Attention deficit hyperactivity disorder (ADHD), a common childhood neurodevelopmental disorder, is typically first diagnosed when kids are 3 to 7 years old and can continue into adulthood. “Learning and thinking differences like ADHD are variations in how the brain processes information,” says Yvonne Cowser Yancy, Chief Administrative Officer and Head of Workplace at Understood.org. “It can affect skills such as reading, writing, math, focus, managing emotions, and organization,” she says.
However, it is often thought to primarily affect males. In fact, according to the Centers For Disease Control and Prevention, (CDC) boys are more than twice as likely to be diagnosed with ADHD than girls. Girls, especially Black girls, are often less likely to be diagnosed and treated due to healthcare inequities and ignorance about symptoms. So those statistics may not tell the whole story.
"Girls are more likely to experience inattentive symptoms of ADHD than boys who tend to display hyperactive and impulsive," says board certified psychologist QuaVaundra Perry, PhD, ABPP. "For ADHD in girls, it is important that parents, teachers, coaches, youth leaders, etc. are educated about ADHD and how it may manifest," she says.
This is particularly helpful as symptoms may not be apparent in every setting. "I wasn't diagnosed with ADHD until graduate school because my symptoms weren't disruptive to anyone but me," says Dr. Kia Silva, Psy.D., founder ofAtlanta Prosper Psychological Services. "Throughout my childhood, I lost things like glasses, jackets, and schoolbooks and at times I felt overwhelmed by daily tasks, but I just thought I was absent-minded," she says.
While Silva had supportive parents, the full impact of the condition affected her when responsibilities and expectations increased. "I've learned that many young women who are often socialized to take up less space emotionally and physically don't even think to ask for help unless they're directly asked about these symptoms," says Silva.
Signs and Symptoms of ADHD
Boys may be more likely to exhibit symptoms like hyperactivity and impulsivity, but it may manifest differently in girls. “She may tap her pencil and talk or call out answers in class rather than jumping out of her seat, but the underlying issue is the same,” says Silva.
“People tend to explain away ADHD symptoms in girls, and it is not recognized until other emotional symptoms such as anxiety or depression manifest,” says Perry. “ADHD symptoms may be attributed to personality style or hormonal changes as girls develop—which may lead to her being diagnosed later in adolescence or adulthood,” she says.
According to the CDC other common signs can include:
- Trouble holding attention to tasks or play activities
- Does not seem to listen when spoken to directly
- Often does not follow through on instructions, loses focus, or gets sidetracked.

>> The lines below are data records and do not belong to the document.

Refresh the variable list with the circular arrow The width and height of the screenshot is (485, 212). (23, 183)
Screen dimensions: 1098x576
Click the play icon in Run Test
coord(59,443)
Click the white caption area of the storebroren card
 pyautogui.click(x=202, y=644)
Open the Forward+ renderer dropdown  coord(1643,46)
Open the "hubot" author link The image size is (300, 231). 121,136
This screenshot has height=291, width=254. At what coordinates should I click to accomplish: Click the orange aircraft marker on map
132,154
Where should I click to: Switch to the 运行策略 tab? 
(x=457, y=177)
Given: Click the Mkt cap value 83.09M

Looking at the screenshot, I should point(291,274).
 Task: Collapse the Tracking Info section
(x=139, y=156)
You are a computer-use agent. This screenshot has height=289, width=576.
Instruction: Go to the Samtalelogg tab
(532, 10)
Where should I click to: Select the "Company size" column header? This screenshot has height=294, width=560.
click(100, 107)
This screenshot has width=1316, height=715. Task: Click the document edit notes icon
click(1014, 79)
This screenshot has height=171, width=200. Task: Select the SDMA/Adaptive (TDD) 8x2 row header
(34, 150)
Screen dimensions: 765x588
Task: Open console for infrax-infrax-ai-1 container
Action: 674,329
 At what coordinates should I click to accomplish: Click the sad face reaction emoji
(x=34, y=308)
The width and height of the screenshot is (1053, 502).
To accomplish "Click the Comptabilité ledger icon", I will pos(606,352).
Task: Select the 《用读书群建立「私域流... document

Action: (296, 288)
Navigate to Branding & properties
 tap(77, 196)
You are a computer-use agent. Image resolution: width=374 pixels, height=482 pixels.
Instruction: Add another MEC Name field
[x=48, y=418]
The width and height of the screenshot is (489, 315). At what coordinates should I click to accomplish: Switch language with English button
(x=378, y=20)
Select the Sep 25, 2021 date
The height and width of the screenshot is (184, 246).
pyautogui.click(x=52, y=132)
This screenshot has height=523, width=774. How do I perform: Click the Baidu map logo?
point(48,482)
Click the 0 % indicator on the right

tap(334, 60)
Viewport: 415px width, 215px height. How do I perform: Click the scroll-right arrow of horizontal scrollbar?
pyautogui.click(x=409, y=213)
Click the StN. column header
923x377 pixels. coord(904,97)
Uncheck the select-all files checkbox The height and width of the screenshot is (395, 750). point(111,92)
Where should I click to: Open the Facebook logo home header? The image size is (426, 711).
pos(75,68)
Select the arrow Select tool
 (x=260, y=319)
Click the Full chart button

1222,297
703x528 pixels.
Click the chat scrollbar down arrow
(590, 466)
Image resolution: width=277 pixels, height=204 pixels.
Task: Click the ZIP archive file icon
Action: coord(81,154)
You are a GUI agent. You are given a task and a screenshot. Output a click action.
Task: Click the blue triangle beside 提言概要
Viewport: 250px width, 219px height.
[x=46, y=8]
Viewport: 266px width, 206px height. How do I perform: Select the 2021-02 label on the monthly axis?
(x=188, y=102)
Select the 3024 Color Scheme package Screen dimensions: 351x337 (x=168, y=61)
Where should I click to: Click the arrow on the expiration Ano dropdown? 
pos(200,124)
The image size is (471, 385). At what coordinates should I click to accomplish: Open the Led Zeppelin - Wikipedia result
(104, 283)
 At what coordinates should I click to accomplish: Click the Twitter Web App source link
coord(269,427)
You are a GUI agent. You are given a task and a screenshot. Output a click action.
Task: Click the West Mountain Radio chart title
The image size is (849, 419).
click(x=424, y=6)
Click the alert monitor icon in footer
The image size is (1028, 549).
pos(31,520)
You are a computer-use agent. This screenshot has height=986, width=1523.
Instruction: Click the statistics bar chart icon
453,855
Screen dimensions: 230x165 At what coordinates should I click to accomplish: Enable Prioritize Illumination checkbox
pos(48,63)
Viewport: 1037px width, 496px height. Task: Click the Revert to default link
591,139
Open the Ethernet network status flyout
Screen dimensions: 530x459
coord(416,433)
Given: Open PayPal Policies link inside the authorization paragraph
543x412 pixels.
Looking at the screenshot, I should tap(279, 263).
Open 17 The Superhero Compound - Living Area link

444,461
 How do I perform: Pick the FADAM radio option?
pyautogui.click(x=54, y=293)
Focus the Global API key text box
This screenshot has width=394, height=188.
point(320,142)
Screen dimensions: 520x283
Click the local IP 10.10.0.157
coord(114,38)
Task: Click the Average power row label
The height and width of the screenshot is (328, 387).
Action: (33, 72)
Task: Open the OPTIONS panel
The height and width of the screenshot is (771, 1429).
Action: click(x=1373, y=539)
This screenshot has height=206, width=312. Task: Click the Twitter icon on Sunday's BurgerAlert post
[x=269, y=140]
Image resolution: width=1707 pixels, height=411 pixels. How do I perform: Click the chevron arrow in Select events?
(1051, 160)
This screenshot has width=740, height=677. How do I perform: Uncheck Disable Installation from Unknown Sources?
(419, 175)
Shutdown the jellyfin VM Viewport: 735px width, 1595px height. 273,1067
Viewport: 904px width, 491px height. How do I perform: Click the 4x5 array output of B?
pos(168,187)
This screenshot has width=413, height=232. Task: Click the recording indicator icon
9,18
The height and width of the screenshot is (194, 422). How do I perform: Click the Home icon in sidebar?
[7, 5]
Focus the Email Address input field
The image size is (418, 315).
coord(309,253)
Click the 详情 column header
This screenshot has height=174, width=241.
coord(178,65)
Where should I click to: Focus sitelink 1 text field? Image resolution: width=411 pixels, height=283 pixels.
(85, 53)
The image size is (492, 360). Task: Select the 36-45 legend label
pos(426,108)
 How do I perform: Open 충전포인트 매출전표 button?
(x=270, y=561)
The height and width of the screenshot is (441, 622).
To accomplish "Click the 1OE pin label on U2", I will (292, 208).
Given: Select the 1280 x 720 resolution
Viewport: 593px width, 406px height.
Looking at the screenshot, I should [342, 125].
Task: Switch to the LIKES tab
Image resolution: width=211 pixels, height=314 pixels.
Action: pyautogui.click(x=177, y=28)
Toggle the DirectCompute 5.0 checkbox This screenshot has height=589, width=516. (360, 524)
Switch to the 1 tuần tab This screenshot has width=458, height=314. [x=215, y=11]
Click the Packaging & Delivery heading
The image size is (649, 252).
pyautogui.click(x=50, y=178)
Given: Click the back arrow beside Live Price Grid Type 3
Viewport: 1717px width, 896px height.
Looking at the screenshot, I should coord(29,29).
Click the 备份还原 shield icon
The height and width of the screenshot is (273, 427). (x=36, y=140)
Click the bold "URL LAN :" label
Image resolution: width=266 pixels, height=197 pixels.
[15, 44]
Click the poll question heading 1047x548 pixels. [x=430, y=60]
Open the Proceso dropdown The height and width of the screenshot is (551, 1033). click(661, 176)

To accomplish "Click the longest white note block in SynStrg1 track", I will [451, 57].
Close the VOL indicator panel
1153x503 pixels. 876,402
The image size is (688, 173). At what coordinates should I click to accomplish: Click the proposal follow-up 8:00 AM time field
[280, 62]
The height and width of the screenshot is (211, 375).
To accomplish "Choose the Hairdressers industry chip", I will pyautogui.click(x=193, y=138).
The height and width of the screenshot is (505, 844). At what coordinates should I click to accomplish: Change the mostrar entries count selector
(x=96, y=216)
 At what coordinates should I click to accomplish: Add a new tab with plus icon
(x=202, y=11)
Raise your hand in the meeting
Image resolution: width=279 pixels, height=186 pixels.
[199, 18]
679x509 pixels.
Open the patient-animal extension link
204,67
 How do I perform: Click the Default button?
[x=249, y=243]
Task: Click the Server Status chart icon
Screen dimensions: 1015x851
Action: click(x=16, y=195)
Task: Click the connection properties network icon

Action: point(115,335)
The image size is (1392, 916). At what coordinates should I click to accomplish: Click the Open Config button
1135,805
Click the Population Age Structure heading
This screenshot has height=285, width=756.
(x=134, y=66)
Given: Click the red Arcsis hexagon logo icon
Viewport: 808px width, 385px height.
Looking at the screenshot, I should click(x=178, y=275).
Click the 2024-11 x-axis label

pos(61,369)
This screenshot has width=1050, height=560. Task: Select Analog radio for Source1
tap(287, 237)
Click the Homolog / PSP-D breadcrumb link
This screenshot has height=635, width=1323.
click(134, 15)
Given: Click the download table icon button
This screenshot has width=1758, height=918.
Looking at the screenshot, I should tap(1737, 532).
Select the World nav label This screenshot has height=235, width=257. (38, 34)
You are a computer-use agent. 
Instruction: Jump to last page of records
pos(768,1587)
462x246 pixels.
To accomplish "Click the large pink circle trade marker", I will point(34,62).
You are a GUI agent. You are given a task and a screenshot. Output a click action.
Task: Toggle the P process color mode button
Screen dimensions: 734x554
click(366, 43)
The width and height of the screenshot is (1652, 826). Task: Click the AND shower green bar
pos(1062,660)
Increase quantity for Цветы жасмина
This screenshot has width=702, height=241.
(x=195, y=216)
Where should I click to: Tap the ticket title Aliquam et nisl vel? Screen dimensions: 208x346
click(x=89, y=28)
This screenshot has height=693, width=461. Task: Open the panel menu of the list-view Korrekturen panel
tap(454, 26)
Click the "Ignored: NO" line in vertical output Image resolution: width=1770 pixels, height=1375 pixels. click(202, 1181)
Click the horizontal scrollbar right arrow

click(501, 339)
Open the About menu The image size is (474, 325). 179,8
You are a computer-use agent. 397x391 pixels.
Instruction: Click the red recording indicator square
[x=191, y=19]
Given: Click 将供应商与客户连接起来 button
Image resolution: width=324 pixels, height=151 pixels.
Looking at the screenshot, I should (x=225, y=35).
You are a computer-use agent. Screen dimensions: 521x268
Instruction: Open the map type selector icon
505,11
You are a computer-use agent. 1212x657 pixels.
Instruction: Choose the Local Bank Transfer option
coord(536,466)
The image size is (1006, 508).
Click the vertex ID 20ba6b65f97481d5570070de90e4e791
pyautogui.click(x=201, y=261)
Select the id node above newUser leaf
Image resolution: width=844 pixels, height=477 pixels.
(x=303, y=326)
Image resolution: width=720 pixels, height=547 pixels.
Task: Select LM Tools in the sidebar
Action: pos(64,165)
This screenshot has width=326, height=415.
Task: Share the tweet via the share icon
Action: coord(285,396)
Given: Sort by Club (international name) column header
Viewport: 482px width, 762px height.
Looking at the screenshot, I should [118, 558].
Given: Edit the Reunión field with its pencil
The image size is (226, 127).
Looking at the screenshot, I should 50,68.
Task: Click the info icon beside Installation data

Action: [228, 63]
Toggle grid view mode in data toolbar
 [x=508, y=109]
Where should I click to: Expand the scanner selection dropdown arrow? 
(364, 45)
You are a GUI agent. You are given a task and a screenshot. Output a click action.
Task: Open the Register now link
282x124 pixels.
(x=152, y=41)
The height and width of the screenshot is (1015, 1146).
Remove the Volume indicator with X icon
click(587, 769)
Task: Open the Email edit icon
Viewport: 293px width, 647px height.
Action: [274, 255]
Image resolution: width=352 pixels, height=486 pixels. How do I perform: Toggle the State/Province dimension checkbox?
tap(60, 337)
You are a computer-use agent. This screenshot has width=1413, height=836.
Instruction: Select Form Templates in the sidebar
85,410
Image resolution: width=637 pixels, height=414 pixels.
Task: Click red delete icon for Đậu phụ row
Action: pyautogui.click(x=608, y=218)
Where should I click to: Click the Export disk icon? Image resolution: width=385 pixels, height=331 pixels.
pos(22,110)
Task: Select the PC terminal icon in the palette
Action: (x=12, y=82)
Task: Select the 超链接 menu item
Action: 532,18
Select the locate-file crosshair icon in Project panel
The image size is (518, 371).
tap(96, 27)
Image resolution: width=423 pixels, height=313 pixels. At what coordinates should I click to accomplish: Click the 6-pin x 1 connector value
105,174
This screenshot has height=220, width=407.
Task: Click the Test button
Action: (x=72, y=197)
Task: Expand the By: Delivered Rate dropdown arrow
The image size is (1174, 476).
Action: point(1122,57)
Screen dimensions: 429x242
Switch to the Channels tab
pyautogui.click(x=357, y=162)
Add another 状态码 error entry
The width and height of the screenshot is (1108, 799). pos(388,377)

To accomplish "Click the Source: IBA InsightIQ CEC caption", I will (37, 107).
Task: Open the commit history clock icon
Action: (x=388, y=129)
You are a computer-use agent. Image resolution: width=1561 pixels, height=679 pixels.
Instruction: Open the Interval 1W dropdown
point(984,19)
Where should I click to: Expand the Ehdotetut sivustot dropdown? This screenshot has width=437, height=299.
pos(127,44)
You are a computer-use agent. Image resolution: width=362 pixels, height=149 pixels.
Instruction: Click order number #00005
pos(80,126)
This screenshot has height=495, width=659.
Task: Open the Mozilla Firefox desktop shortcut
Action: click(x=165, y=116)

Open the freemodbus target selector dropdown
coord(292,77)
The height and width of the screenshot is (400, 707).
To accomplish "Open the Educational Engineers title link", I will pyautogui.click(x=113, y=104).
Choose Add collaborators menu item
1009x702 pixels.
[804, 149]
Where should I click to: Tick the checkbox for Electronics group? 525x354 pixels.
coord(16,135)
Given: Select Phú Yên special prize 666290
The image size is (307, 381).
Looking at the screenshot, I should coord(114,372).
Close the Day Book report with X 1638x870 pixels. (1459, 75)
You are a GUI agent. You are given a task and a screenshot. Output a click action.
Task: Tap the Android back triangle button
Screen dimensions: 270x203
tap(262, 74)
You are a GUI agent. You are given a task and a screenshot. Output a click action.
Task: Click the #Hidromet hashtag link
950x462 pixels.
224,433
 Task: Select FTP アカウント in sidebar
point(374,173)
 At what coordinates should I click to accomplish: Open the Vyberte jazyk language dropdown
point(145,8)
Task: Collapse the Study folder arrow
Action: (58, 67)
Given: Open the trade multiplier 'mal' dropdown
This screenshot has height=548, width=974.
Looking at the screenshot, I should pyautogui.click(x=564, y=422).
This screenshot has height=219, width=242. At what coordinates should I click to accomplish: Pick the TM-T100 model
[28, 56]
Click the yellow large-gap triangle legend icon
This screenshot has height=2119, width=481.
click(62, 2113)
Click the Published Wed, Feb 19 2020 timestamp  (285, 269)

- Trouble organizing tasks and activities
- May not pay attention to detail and gets distracted
- Can talk incessantly
- Blurts out an answer before a question has been completed
Gender biases about what’s acceptable and “normal” can impact how behaviors are viewed and labeled but left untreated, symptoms can contribute to girls feeling minimized and misunderstood, says Sillva. “We’re flooded with information from family, peers, and media that teach us that when girls display hyperactivity and impulsivity, it’s a character issue rather than a clinical one,” she says.
How is ADHD diagnosed?
“Typically, a diagnosis is reached through direct observation, the individual’s report of their current experience (verbally and with standardized questionnaires), gathering history, and feedback from support people like friends and family when appropriate,” says Dr. Silva. Additionally, according to the CDC, healthcare professionals usually use the American Psychiatric Association’s Diagnostic and Statistical Manual guidelines to help diagnose ADHD. Consulting a medical professional is crucial. While social media platforms, especially TikTok, may provide symptoms and tips, misinformation about ADHD is prevalent and can confuse you.
What helps with ADHD in girls?
Treating ADHD is a multi-pronged effort that considers the individual’s specific needs, interests, and environmental factors like family, friends, and employment. “In addition to the therapeutic, academic, and psychotropic interventions, girls thrive when we listen, and they feel understood,” says Silva.
“We need to teach girls that their intuition is just as important as tangible proof and that it’s okay and really helpful to express that basic tasks feel hard or that they feel restless or distracted, even if they don’t know exactly what’s going on,” she says.